I can confirm that the frequent memory problems we encountered with a
4.1 version of MarkLogic on a 32-bit Windows 2003 Server R2 machine
have completely disappeared once we moved to 64-bit 2008 Server R2
platform, even though this particular version of Windows isn't
officially supported (yet).

cheers,
Jakob.



On Wed, Dec 9, 2009 at 19:59, Lee, David <[email protected]> wrote:
> Thanks Mike.  I understand other people (and other configurations) are having 
> success with large directories.  I'm simply reporting that *my system* is not 
> successful.
> I did re-set the memory paramaters and it doesnt help much.
> I suspect that your statement is the main one, that a 64bit machine and OS is 
> needed to accomidate this type of usage.
>
>
>
>
>
>
> -----Original Message-----
> From: Michael Blakeley [mailto:[email protected]]
> Sent: Wednesday, December 09, 2009 1:42 PM
> To: Lee, David
> Cc: General Mark Logic Developer Discussion
> Subject: Re: [MarkLogic Dev General] Cannot delete directory with 1mil docs - 
> XDMP-MEMORY
>
> David,
>
> Directories with millions of documents aren't necessarily a problem: I
> create them frequently. Last week I build a 20M document database, and
> the largest directory contained 9.2M documents.
>
> I see the 32-bit kernel as more of a problem. A 32-bit kernel is limited
> to a 32-bit address space, and the server process only gets 3-GB of that
> address space, no matter how much RAM or swap you have. So why not
> install a 64-bit linux? Your CPU is probably 64-bit capable, unless it
> pre-dates AMD Opteron or Intel's EM64T technology.
>
> Also, Jason reminded me that you've done some past tuning of your
> database in-memory limits, to accommodate those giant fragmented
> documents. Now that you're loading smaller documents, you should reset
> those to the default values. There's a button for this, toward the
> bottom of the database config screen: it's labeled "get default values".

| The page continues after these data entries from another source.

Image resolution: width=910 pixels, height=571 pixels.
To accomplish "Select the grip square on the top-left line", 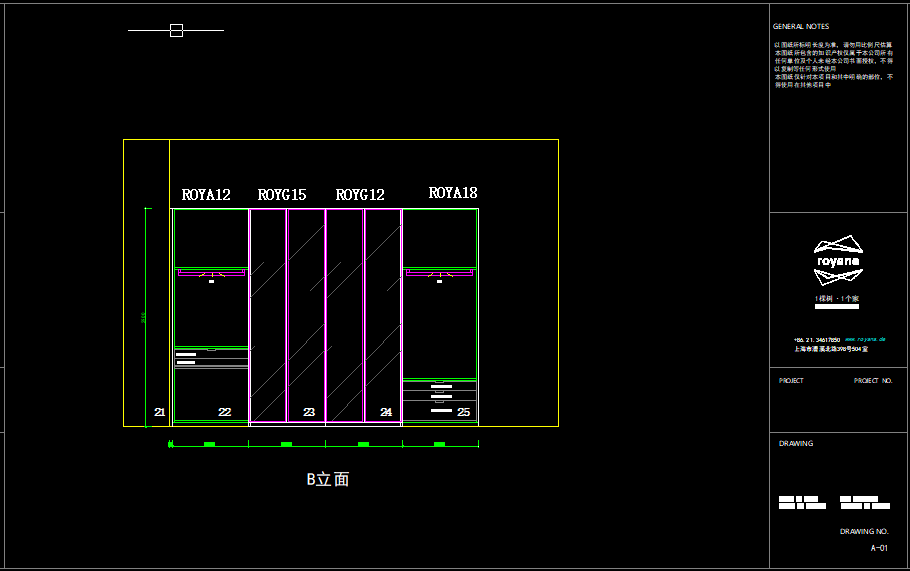I will (176, 31).
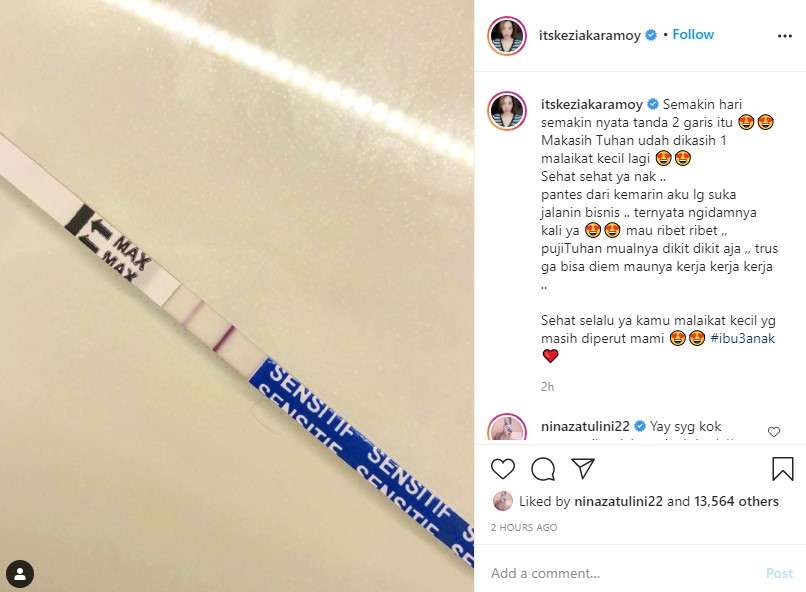Like ninazatulini22's comment with small heart
806x592 pixels.
[x=774, y=432]
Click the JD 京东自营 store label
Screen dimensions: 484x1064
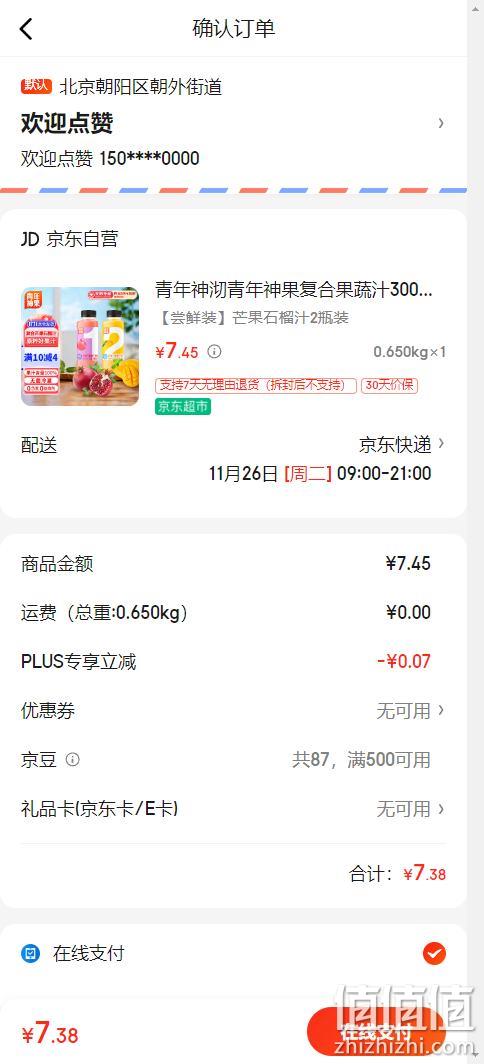point(70,238)
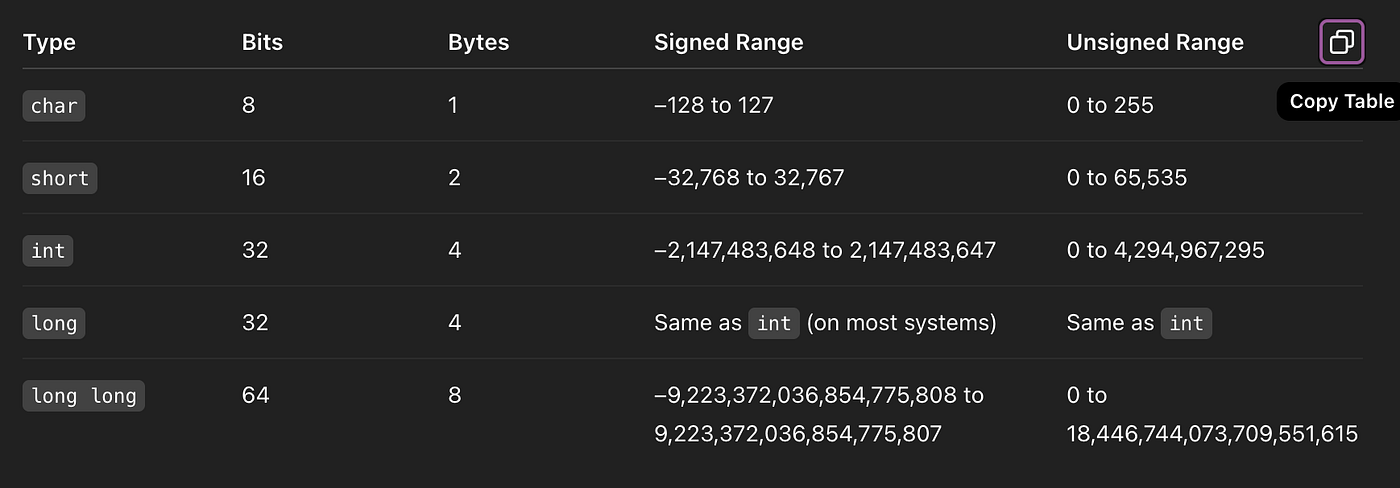Click the Signed Range column header
Image resolution: width=1400 pixels, height=488 pixels.
click(x=728, y=42)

> Returning to the default values might help you avoid the XDMP-MEMORY error.
>
> Getting back to the query in my last message, it is probably slow
> because it has to read-lock all the documents in the directory, even
> when the query is only deleting 1000 of them. You can get around this
> with some xdmp:eval() trickery (caution - sharp tools!). This version
> uses an outer read-only query to gather the uris, and an inner update to
> delete them. So instead of needing millions of read locks and 1000 write
> locks, it only needs 1000 read locks and 1000 write locks.
>
> This is essentially a way to relax the query's ACID guarantees. Normally
> we guarantee that the documents that are present at the start of a
> transaction, and aren't affected by the transaction, will still be
> available at the end of the transaction. Hence the need to read-lock all
> of them. But by telling the update to run in a different-transaction, we
> can relax this requirement and allow the xdmp:directory() portion to run
> in lockless (timestamped) mode. The assert on line 1 ensures that the
> xdmp:directory() part really does run in timestamped mode.
>
> let $assert :=
>   if (xdmp:request-timestamp()) then ()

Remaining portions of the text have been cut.